For conclusive insights, further testing with additional subjects is recommended to address possible variances, including subjects of different age groups. This way, it would be possible to also see the effect that the controls have on people who may have less muscle strength than the subject group we tested in this paper. A key limitation of our analysis is the confinement of the testing to controlled laboratory conditions, restricting the ability to evaluate the exosuit’s performance on diverse terrains and in real-world environments. Future studies would benefit from extended testing outside the lab, allowing assessment of the control strategies across various surfaces and under more dynamic, real-life conditions to better understand their robustness and adaptability.
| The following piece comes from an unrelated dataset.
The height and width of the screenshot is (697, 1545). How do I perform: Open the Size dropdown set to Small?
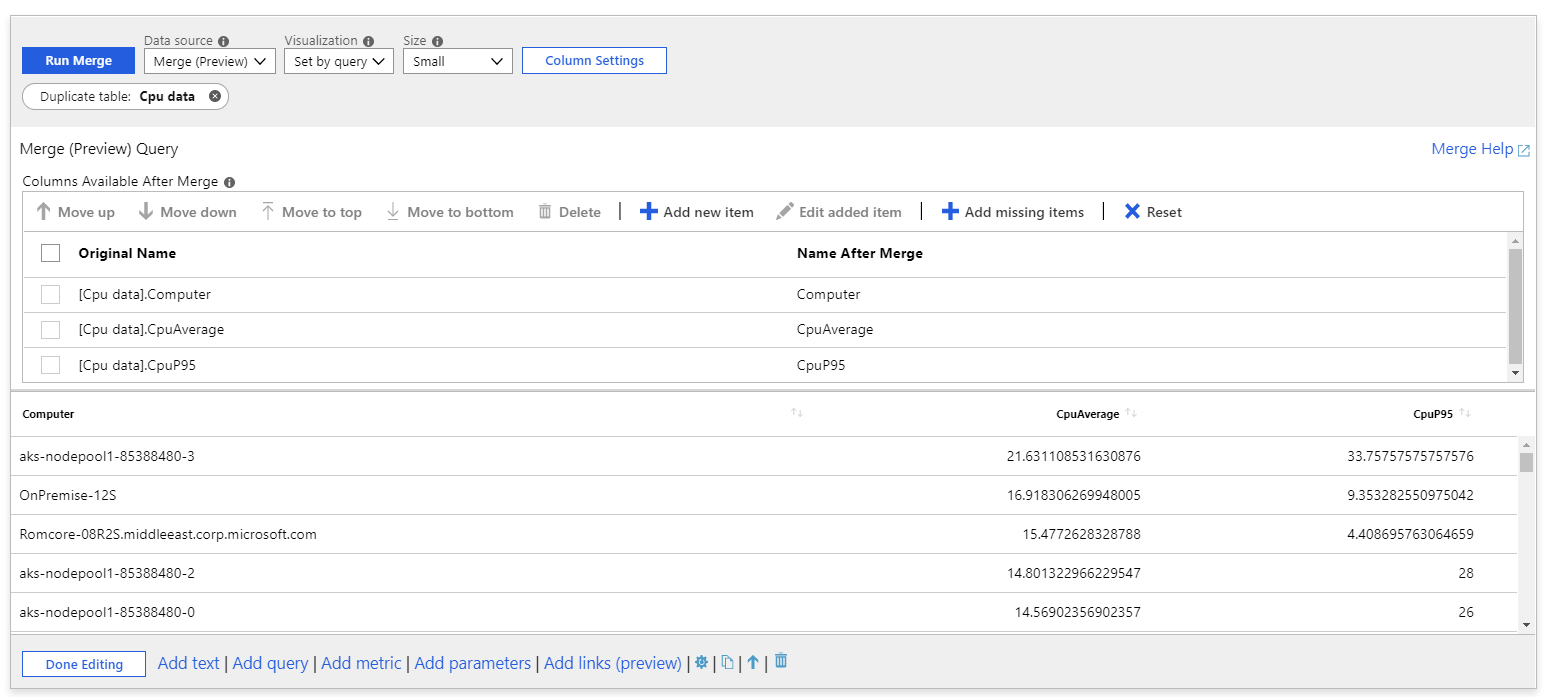pos(457,61)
Our RL-based simulations reveal how much of an increase in the torque limitations of the exo is required. Although applying high torque might also cause discomfort for the subject, this result could help us improve the mechanical design of the exo.
5. Conclusions
In this study, we compared the performance of an empirical control system and a Reinforcement Learning-based control for a bioinspired biarticular exosuit designed to assist human locomotion. Both control approaches were implemented using BATEX and tested on human subjects under different walking conditions.
The empirical controller, grounded in biomechanical data and human gait knowledge, demonstrated consistent reductions in muscle activation, particularly in the hamstrings and gastrocnemius muscles, showing effective assistance for leg muscles involved in walking. The RL-based controller, on the other hand, optimized parameters through training within a neuromuscular model and showed promise in learning complex interactions between muscles, especially in reducing hamstring activity. However, it unexpectedly increased activation in muscles like the vastus, indicating that RL-based methods may require further refinement to match the adaptability and efficiency of empirical methods in real-world scenarios.
Our findings highlight that while RL offers potential for personalized and adaptive control strategies, it may not consistently outperform empirical methods without a strong empirical foundation and careful tuning. The study suggests that combining the RL’s adaptive capabilities with empirical insights could enhance the performance of wearable assistive devices. Future work should explore hybrid approaches and longer training periods for RL, as well as testing across diverse populations to fully realize the benefits of AI-driven control systems in exosuits.